7/1/12

Is philosopher Saul Kripke Jewish?

Yes, the famous philosopher Saul Kripke is an observant Jew. His father, Rabbi Myer Kripke, played bridge with, and later invested with Warren Buffet in Omaha Nebraska. His father became wealthy as a result and later donated to the Jewish Theological Seminary, his alma mater. There is a wing of the Seminary named for him.

The Times has a story today by Jim Holt ("Is Philosophy Literature") about philosophy, which concludes by describing the contribution of Saul to the field:
Literary pleasures can turn up even in the most seemingly abstruse reaches of analytic philosophy. Take the case of Saul Kripke — widely (though not unanimously) considered the one true genius in the profession today. Kripke’s work can be dauntingly technical. The first volume of his collected papers, recently published by Oxford University Press under the arresting title “Philosophical Troubles,” will be a treasure trove to his fellow philosophers of logic and language, but it is not for the casual reader. However, an earlier work of his, the revolutionary “Naming and Necessity,” is so lucidly, inventively and even playfully argued that even a newcomer to analytic philosophy will find it hard to put down. The book is actually a transcription of three lectures Kripke gave, extemporaneously and without notes, at Princeton in January 1970 — hence its lovely conversational tone.

Ranging over deep matters like metaphysical necessity, the a priori and the mind-body problem, Kripke proceeds by way of a dazzling series of examples involving Salvador Dalí and Sir Walter Scott, the standard meter stick in Paris, Richard Nixon (plus David Fry’s impersonation of him), and an identity-like logical relation Kripke calls “schmidentity.” There is not a dogmatic or pompous word in the lectures — and not a dull one either. Kripke the analytic philosopher reveals himself to be a literary stylist of the first water (just as, say, Richard Feynman the physicist did). The reader more than forgives Kripke when he remarks at one point, apropos of his unwillingness to give a thoroughly worked-out theory of reference, “I’m sort of too lazy at the moment.”

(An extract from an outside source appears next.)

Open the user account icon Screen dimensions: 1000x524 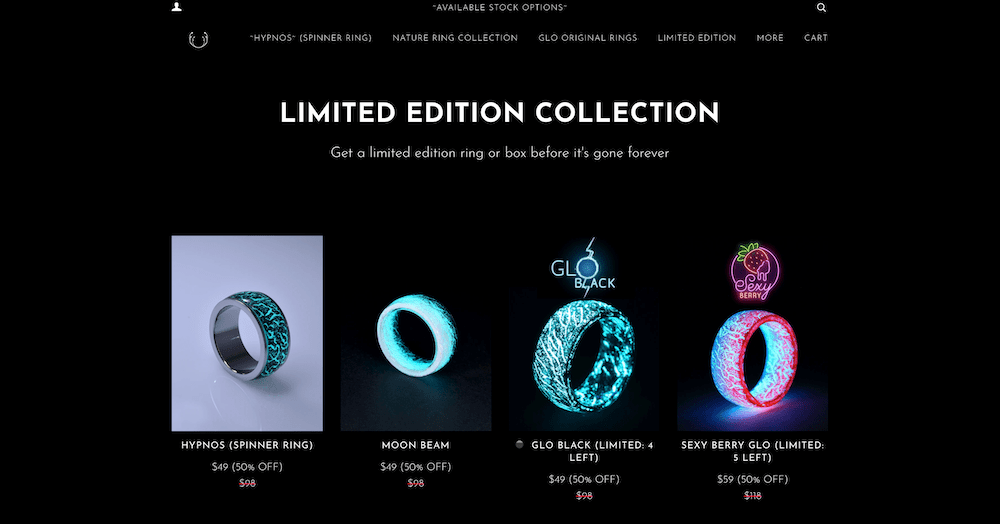pyautogui.click(x=177, y=7)
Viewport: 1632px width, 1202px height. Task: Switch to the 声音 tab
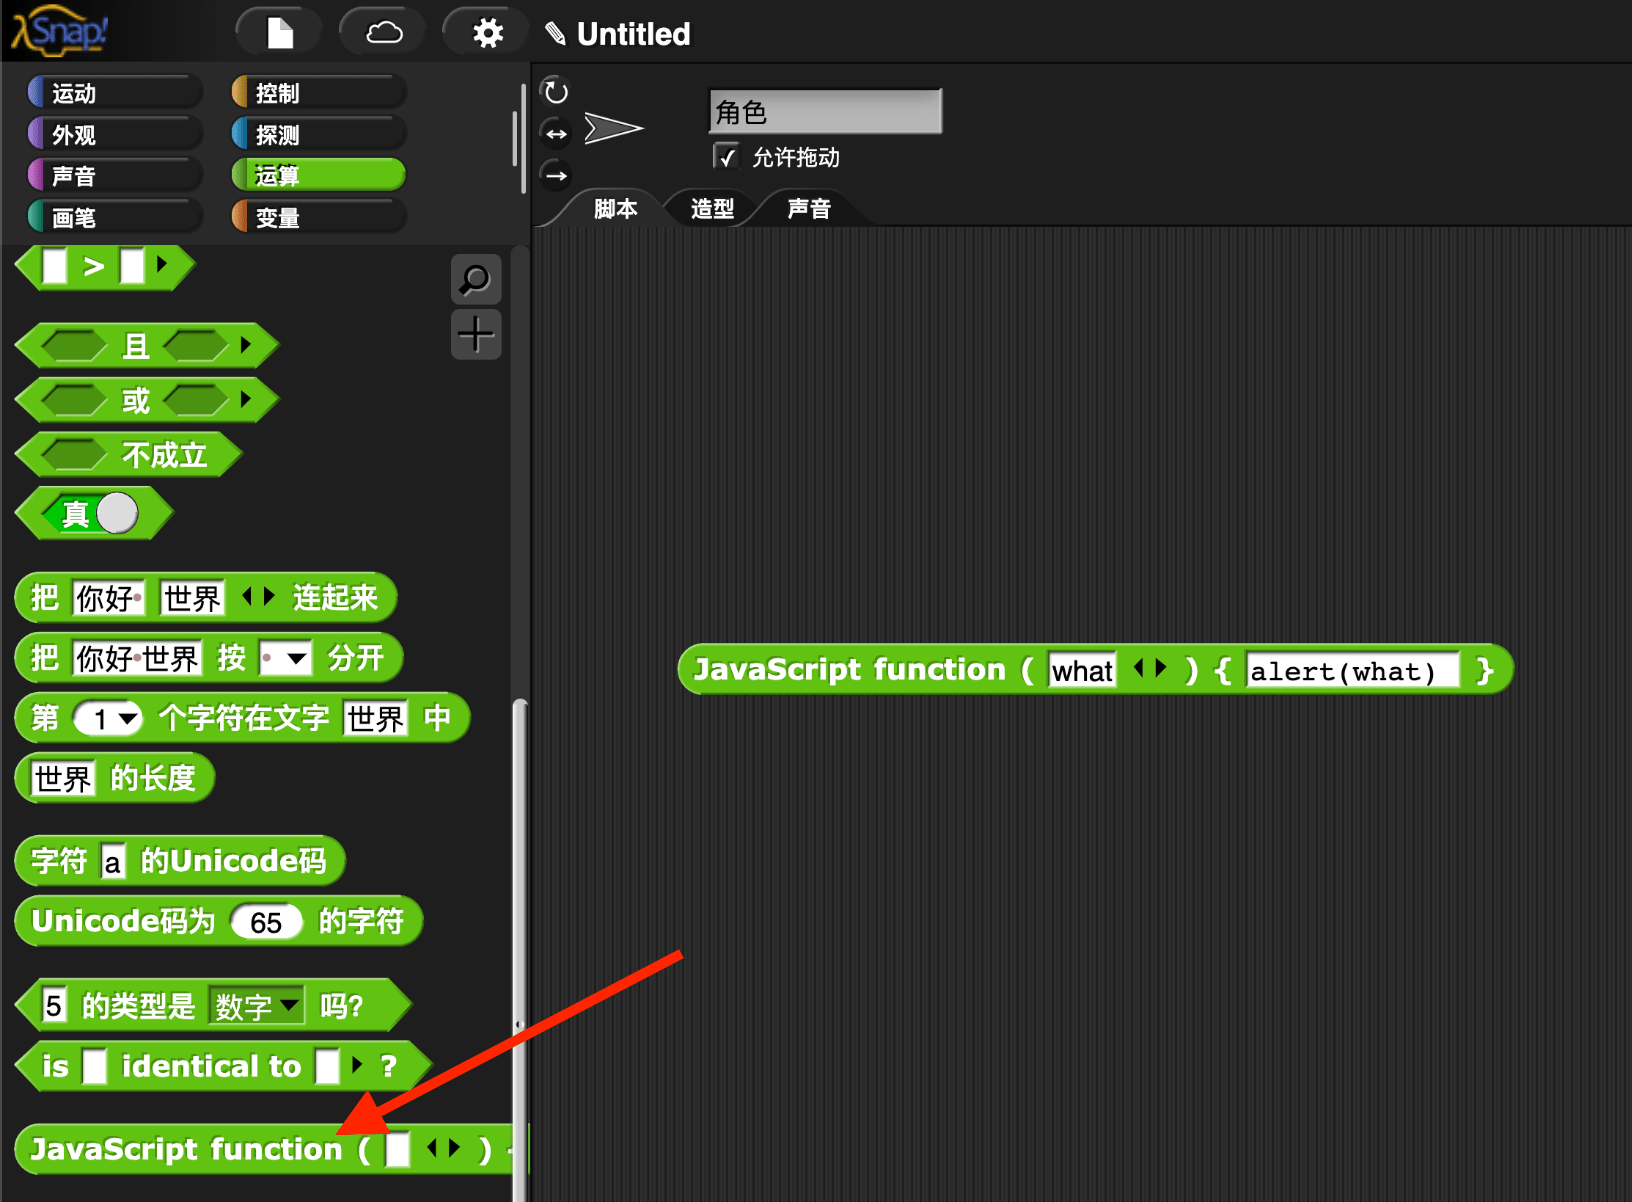pos(806,209)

I hope I have clinched my case for analytic philosophy as belles lettres. But perhaps I should give the last word to a real literary man, John Milton, who prophetically wrote of Kripke, Russell and their kind:

How charming is divine philosophy!
Not harsh and crabbèd as dull fools suppose,
But musical as is Apollo’s lute
And a perpetual feast of nectared sweets…
Next question: Is Talmud literature? (PS: Reality check. No and no.)